Na verdade, pelos documentos, Mercedes ainda não tem 60 anos, mesmo. Nascida em 14 de outubro de 1957, ela foi registrada somente em março de 58, mas, por causa de um equívoco do cartório, o registro saiu com a data futura de 14 de outubro de 58. “Naquela época, era comum os pais esperarem para registrar os filhos todos juntos”, conta Mercedes, que foi registrada junto com dois irmãos mais velhos e “ganhou” um ano de brinde.

Idade não é limitação

Sorriso no rosto e disposição para conversar. Foi assim que Carlos Lauriton Borba da Silva, de 66 anos, contou sua história. Natural do Rio Grande do Sul, ele veio de Porto Alegre para Lages em 2013, quando descobriu um cisto que estava afetando os rins e fígado e que, segundo os médicos, não tinha muito o que fazer, apenas aguardar um transplante. “Vendi tudo que eu tinha lá, e disse para minha esposa que iria morrer aqui na terra dela”, brinca. Após a mudança, Carlos passou por um acompanhamento de 15 dias em uma clínica com alimentação natural. “‘Que seu remédio seja seu alimento e que seu alimento seja seu remédio’, eu concordo muito com o que o pai da medicina disse”, explica.

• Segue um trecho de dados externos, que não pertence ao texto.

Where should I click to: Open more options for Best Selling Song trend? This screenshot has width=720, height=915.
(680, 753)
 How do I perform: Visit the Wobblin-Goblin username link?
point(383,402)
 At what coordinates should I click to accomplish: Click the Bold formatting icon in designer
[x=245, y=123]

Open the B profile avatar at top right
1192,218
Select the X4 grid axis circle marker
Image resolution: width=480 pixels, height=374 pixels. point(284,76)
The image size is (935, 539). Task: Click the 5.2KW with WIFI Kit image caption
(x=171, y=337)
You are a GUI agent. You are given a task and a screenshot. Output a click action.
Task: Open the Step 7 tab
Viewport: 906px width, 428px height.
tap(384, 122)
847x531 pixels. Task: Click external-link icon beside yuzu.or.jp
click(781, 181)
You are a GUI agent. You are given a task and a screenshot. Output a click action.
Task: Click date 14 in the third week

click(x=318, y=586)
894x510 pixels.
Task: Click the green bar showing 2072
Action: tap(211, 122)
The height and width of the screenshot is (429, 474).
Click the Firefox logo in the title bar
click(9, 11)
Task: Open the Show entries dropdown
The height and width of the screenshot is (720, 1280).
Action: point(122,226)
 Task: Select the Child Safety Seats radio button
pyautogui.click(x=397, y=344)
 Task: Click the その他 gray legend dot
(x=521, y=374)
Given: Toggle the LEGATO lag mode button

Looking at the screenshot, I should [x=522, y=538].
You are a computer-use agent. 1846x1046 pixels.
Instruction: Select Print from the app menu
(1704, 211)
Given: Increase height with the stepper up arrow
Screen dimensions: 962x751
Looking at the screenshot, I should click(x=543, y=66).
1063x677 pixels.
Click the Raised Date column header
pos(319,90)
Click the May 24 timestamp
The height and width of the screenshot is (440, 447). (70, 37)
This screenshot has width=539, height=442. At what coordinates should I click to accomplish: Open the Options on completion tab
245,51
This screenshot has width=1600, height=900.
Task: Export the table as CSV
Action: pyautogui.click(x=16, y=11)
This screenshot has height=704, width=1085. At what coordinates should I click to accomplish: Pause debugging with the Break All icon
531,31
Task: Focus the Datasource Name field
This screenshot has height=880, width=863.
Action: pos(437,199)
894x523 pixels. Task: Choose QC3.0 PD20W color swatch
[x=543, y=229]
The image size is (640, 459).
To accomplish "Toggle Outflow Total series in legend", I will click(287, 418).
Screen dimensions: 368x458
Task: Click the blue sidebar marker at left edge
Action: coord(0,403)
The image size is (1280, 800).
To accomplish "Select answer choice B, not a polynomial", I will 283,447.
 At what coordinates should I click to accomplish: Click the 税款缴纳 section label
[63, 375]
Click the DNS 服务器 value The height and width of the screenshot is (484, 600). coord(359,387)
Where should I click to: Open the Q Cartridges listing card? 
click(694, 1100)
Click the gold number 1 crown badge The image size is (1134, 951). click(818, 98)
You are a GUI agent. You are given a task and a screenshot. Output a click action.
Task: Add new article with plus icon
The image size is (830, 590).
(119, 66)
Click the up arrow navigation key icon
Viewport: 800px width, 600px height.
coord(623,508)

Buscando a alimentação saudável e contato com produtos orgânicos, ele descobriu o curso técnico em Agroecologia no Câmpus Lages e, no início de 2014, voltou aos estudos, após alguns anos fora da vida acadêmica. Concluiu o curso no final de 2015 e em 2016 continuou estudando no curso de Agricultura Familiar. Já em 2017 ele começou o curso técnico em Biotecnologia, no qual se forma no final deste ano, junto com sua esposa, Maria Angela de Mattia. Ambos também fazem parte do projeto de inclusão digital na terceira idade e irão iniciar o curso de qualificação em Produção da Uva e do Vinho.

Carlos pretende usar o conhecimento adquirido para trabalhar no seu sítio com agricultura orgânica e biotecnologia. “Estou fazendo o que sempre quis fazer, com ensino gratuito e de qualidade. Na época em que era adolescente não tinha grandes oportunidades como as que o IFSC oferece, mas a minha atual idade não me limita a nada, porque eu começo e não desisto”, finaliza.

Saúde do Idoso

Além de contar com alunos idosos, o IFSC também forma profissionais para cuidarem da saúde de quem é mais velho. A população brasileira envelheceu rapidamente nos últimos anos. Entre 2005 e 2015, a proporção de pessoas com mais de 60 anos passou de 9,8% para 14,3% da população total. Conforme o Instituto Brasileiro de Geografia e Estatística (IBGE), o número de idosos chegou a 24,9 milhões e a esperança de vida média ao nascer atingiu os 75,5 anos. Foi com base nesta realidade que o Câmpus Joinville decidiu pela oferta do curso de especialização técnica em Saúde do Idoso. O objetivo é capacitar os técnicos em Enfermagem para trabalharem com idosos, melhorando suas condições de saúde, autonomia, integração e participação efetiva na sociedade.

O curso está com a terceira turma em andamento. São dois semestres de duração, com aulas presenciais uma vez por semana, de manhã e à tarde, e a distância (EaD), via plataforma digital, totalizando 360 horas. O especialista em saúde do idoso pós-técnico é o profissional integrante da equipe multidisciplinar que desenvolve ações com pessoas da terceira idade, como ações de promoção da saúde, inclusão, prevenção de incapacidades, manutenção da capacidade funcional da pessoa idosa e reabilitação referenciada nas necessidades de saúde, individual e coletiva. O profissional formado nesta área pode atender o idoso na comunidade, em instituições de longa permanência, hospitais, serviços de urgência e emergência, empresas de assistência domiciliar e outras instituições de saúde.

Câmpus Florianópolis também oferece um curso de qualificação de Cuidador de Idosos. O objetivo do curso é formar profissionais que cuidem da higiene, do conforto e da alimentação do idoso, observando possíveis alterações no estado geral. Durante as aulas, o aluno aprende a zelar pela integridade física do idoso, prestar primeiros socorros e promover atividades de entretenimento.